LONDON (Reuters) - World shares and key commodities such as oil and copper gained for a second day on Tuesday on speculation that European leaders would agree on fresh action to tackle the region’s debt crisis, and on reports China plans measures to boost sagging growth.
The FTSE Eurofirst .FTEU3 index of top European shares was up 1 percent at 984.29 points in early trade, extending a recovery from five-month lows hit on Monday, with miners such as Rio Tinto (RIO.L) and BHP Billiton (BLT.L) leading the gains.
MSCI’s global equity index .MIWD00000PUS rose 0.5 percent to 302.89 for a gain of about 1.7 percent from lows hit last week, when investors, responding to talk of a possible exit by Greece from the euro zone, shunned riskier assets.
After last week’s selloff, market participants are looking to an informal meeting of European Union leaders on Wednesday for a signal at least of fresh measures to ease the crisis, though there remains plenty of skepticism that any deal will be reached.
“I doubt any news out of the meeting tomorrow (Wednesday) will be able to create a positive environment,” said Niels Christensen, FX strategist at Nordea.
“Even the political leaders were to pull an agreement out of the hat we need something that’s going to take immediate effect.”
France’s new President Francois Hollande is expected to use the meeting to push for the issuance of euro zone bonds, underwritten by all member states, to help struggling countries in the 17-member currency bloc.
However, Germany’s long-standing opposition to this idea without closer European Union integration is unlikely to change.
The euro was barely changed against the dollar at around $1.28, with the market held in check by the large number of speculators holding short positions in the single currency.

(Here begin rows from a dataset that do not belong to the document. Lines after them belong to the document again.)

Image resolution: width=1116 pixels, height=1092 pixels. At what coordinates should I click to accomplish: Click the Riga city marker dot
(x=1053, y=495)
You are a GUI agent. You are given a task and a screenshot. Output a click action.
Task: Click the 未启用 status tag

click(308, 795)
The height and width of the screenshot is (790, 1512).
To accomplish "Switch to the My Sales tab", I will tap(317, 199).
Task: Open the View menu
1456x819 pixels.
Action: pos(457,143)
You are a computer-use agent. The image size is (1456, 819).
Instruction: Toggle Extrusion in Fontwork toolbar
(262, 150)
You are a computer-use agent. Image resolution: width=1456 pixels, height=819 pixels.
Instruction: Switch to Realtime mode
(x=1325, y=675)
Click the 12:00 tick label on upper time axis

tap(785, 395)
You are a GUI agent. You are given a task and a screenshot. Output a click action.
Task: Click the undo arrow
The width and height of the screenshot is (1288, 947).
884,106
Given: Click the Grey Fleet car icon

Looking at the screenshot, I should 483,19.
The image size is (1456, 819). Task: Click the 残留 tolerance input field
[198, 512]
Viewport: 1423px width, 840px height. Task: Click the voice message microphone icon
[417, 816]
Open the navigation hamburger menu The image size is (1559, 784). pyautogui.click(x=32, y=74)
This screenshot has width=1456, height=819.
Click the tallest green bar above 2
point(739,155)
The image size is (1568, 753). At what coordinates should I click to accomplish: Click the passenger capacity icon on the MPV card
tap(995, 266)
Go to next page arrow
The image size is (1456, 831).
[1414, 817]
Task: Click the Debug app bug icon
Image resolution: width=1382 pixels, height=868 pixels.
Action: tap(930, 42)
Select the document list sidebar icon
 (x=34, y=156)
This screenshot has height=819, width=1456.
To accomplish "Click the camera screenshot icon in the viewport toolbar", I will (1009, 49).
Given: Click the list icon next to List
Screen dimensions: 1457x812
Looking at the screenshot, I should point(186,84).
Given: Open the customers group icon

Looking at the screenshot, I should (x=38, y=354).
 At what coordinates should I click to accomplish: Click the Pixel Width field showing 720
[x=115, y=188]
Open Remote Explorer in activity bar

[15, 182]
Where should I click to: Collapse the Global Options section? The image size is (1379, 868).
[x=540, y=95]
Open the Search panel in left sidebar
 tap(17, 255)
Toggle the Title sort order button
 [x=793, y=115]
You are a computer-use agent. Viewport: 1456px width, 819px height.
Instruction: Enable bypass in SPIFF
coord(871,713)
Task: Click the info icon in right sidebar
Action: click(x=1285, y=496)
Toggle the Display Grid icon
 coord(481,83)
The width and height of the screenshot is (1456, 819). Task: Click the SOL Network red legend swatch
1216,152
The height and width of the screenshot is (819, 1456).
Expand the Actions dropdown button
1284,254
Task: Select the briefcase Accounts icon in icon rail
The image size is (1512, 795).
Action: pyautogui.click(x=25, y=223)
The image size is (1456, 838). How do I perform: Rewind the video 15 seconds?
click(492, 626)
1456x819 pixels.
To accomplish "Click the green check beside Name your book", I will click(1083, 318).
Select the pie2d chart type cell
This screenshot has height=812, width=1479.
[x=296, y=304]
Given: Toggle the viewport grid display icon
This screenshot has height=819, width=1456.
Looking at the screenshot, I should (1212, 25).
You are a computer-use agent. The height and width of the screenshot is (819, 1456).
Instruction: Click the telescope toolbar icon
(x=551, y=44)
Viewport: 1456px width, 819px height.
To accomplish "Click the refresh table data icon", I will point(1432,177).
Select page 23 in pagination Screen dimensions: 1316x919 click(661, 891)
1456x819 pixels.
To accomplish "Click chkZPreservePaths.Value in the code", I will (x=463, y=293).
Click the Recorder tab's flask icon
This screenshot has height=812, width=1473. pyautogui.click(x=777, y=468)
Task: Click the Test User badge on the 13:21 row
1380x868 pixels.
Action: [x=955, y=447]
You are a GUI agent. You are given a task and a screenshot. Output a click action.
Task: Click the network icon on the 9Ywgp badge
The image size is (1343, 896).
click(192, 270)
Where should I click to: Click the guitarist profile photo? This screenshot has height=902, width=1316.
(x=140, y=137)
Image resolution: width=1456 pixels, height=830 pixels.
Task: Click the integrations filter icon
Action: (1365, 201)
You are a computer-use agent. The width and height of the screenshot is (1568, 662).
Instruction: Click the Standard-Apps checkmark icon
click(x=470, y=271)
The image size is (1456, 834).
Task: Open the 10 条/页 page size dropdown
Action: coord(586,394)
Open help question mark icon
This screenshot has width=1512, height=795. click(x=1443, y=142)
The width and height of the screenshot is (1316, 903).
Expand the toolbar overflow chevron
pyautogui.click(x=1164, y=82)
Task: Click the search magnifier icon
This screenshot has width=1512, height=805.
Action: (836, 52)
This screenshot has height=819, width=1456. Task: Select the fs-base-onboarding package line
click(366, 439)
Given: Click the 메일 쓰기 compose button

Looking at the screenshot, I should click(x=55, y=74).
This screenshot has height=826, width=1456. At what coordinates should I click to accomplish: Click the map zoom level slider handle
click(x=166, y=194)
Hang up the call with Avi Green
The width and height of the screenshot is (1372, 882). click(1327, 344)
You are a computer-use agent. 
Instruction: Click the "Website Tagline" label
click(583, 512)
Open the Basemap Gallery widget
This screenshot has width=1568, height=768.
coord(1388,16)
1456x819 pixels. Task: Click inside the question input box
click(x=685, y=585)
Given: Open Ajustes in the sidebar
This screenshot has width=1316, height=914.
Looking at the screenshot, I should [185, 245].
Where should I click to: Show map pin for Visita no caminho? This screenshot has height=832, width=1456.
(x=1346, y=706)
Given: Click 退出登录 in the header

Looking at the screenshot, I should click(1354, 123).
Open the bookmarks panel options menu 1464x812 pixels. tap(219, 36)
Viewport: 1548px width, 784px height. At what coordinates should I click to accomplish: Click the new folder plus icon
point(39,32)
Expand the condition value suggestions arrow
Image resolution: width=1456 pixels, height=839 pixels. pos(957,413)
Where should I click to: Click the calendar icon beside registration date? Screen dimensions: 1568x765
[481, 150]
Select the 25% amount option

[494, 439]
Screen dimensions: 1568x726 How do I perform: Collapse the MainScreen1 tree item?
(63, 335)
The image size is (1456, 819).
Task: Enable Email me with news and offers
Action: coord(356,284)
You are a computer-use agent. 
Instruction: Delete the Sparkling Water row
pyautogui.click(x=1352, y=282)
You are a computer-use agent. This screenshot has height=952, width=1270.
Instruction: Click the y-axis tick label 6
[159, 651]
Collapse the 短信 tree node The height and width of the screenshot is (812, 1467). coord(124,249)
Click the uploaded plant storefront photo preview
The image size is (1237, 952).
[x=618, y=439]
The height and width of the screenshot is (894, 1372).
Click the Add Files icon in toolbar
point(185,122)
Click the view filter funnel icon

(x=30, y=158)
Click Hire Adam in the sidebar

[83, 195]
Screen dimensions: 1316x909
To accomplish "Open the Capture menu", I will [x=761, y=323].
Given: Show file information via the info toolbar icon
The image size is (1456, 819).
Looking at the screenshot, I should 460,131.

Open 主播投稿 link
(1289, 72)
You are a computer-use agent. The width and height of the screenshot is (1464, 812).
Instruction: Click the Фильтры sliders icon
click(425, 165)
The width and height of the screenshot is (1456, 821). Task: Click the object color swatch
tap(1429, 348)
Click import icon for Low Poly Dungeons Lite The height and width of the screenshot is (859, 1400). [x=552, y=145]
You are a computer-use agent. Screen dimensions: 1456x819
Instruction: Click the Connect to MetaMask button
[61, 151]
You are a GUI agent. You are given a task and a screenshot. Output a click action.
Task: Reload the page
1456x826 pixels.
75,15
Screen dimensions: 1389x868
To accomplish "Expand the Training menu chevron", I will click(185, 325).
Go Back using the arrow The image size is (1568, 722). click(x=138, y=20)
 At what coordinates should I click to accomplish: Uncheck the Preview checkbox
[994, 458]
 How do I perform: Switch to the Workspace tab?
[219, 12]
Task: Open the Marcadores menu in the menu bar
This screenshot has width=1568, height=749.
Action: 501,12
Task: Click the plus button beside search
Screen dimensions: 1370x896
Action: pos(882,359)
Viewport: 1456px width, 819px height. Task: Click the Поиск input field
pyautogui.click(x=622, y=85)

Any progress at Wednesday’s EU leaders meeting has the potential to force heavy losses on these investors and moves are expected to be limited until the meeting’s outcome is known.
Talk that some form of action could be coming did ease tensions in the debt markets, with Spanish and Italian government bond yields falling, and investors using the opportunity to pocket profits in German government bonds.
The German June Bund future was 50 ticks lower at 143.07 compared with 143.57 at Monday’s settlement with German 10-year yields five basis points up at 1.48 percent.
Spanish 10-year government bond yields fell 8.1 basis points to 6.22 percent, while equivalent Italian yields shed 11 bps to 5.83 percent.
The fall in Spanish bond yield came despite a leading bank warning that the country’s banking sector could need another 76 billion euros ($97 billion) to cover loan losses as the economy in Spain worsens.
“Although some respite from selling pressure will have come as a relief, there’s a long road ahead, with risk assets set to come under renewed pressure over coming weeks,” Mitul Kotecha, head of global foreign-exchange strategy at Credit Agricole.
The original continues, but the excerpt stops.